Menanggapi desakan warga, perwakilan PT Singlurus Pratama, Harpoyo, menyatakan bahwa perusahaan tetap berpegang pada standar prosedur. Ia juga tidak menampik jika penyelesaian persoalan bisa dilakukan lewat jalur hukum.
“Soal reklamasi, ada prosedurnya. Kalau memang belum saatnya dilakukan, kami tidak bisa langsung mereklamasi. Apalagi tambang masih aktif,” jelas Harpoyo.
Pernyataan itu memicu sorotan dari pihak legislatif dan ESDM Kaltim. Subkoordinator Produksi, Penjualan, dan PPM Minerba ESDM Kaltim, Welly Adi Pratama, mengakui bahwa sebagai pemegang izin PKP2B, perusahaan memang berada di bawah pengawasan pemerintah pusat. Namun, pihaknya tetap merespon keluhan masyarakat.

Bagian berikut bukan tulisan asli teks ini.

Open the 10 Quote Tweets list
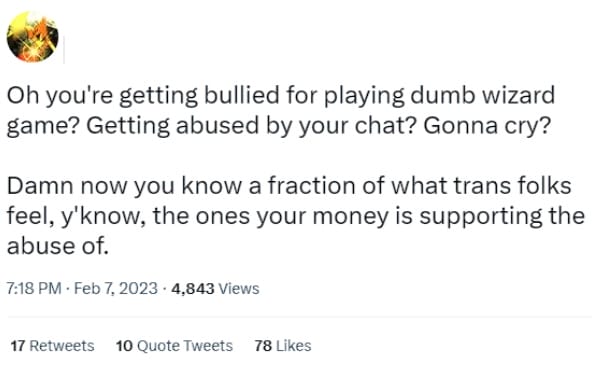The image size is (592, 368). 174,345
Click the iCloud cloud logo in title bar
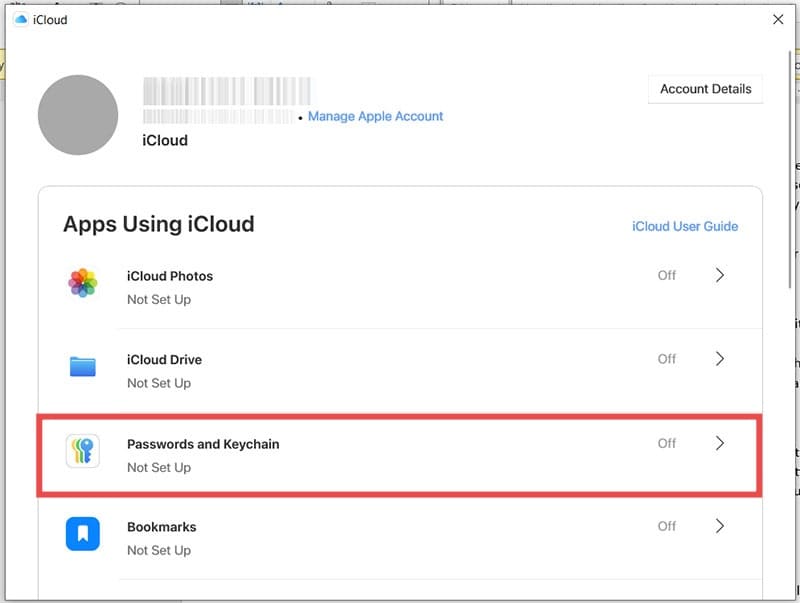The height and width of the screenshot is (603, 800). tap(20, 19)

“Kami mendukung tuntutan warga terutama terkait reklamasi dan tali asih. Meski secara kewenangan terbatas, kami siap meninjau langsung ke lapangan bersama Komisi III,” ujar Welly.
Rencana peninjauan akan dilakukan dengan koordinasi bersama Ketua DPRD Kaltim, guna memastikan titik-titik aduan dan mempercepat penyelesaian yang berpihak pada masyarakat.
Sementara itu, warga Argosari hanya ingin satu hal tindakan nyata. Mereka tak lagi ingin mendengar janji tanpa kepastian. Di tengah bayang-bayang bencana, harapan mereka tertuju pada keberanian pemerintah dan tanggung jawab perusahaan untuk mengembalikan keamanan lingkungan tempat tinggal mereka. (REE)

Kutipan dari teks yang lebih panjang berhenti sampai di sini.